Achieving Universal health coverage (UHC) is a priority for both countries and global actors, as highlighted by the agenda of the United Nations (UN) Sustainable Development Goals (SDGs) and the World Health Organization’s (WHO) Thirteenth General Programme of Work (GPW13). Robust and adequately funded health systems are a prerequisite to building health security, attainment of global goals and UHC aspirations. However, the underfunding of health systems, fragmentation of health financing schemes, and inefficiency in resource allocation and use are persistent challenges.
The SDG agenda envisaged a significant role of domestic financing. African countries have however chronically underinvested in health with heavy reliance on direct out of pocket payments, donor funding for critical health programs and failed to meet previous African Union health financing commitments. The limited fiscal space has been a challenge for African countries and fronted as a justification for low investment in health. The COVID-19 pandemic with related consequences, specifically the projected shrinking of economies, is likely to further negatively impact investment in health. The health financing discourse has highlighted improving efficiency in resource generation and utilization as one of the plausible solutions to create fiscal space for health.
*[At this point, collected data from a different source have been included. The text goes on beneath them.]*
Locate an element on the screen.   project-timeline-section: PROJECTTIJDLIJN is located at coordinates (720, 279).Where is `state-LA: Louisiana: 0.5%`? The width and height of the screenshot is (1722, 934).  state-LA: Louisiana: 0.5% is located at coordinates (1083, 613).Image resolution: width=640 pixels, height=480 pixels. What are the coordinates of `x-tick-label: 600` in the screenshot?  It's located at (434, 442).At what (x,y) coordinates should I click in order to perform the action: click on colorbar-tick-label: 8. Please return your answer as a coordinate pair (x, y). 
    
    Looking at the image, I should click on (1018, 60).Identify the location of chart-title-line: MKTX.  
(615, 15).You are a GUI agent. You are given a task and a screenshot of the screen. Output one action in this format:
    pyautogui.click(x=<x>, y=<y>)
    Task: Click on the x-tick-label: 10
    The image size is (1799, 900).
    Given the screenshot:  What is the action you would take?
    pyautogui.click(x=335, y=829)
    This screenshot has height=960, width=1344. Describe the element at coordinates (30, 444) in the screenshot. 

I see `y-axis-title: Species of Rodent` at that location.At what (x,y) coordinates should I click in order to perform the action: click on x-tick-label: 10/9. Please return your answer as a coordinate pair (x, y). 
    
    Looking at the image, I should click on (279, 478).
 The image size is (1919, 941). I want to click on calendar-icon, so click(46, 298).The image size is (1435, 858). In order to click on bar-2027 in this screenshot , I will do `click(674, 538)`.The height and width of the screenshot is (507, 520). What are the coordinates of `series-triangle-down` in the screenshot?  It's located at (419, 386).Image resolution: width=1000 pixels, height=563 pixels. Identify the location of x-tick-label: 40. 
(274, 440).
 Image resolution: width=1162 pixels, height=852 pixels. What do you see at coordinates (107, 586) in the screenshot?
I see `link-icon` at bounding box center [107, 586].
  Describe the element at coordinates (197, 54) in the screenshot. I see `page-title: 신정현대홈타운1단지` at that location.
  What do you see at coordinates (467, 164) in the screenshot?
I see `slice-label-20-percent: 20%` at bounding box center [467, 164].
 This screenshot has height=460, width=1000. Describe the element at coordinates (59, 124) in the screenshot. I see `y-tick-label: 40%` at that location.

Two important aspects of assessing health system efficiency are technical and allocative efficiency measurement. Whereas allocative efficiency involves allocating resources to provide an optimal mix of services and goods in a way that maximizes overall benefits to society, technical efficiency is concerned with the best use of the existing set of resources (inputs) to achieve maximum outputs . There is, therefore, the need for health leaders to improve upon technical efficiency to be able to provide more healthcare services within the limitation of their resources.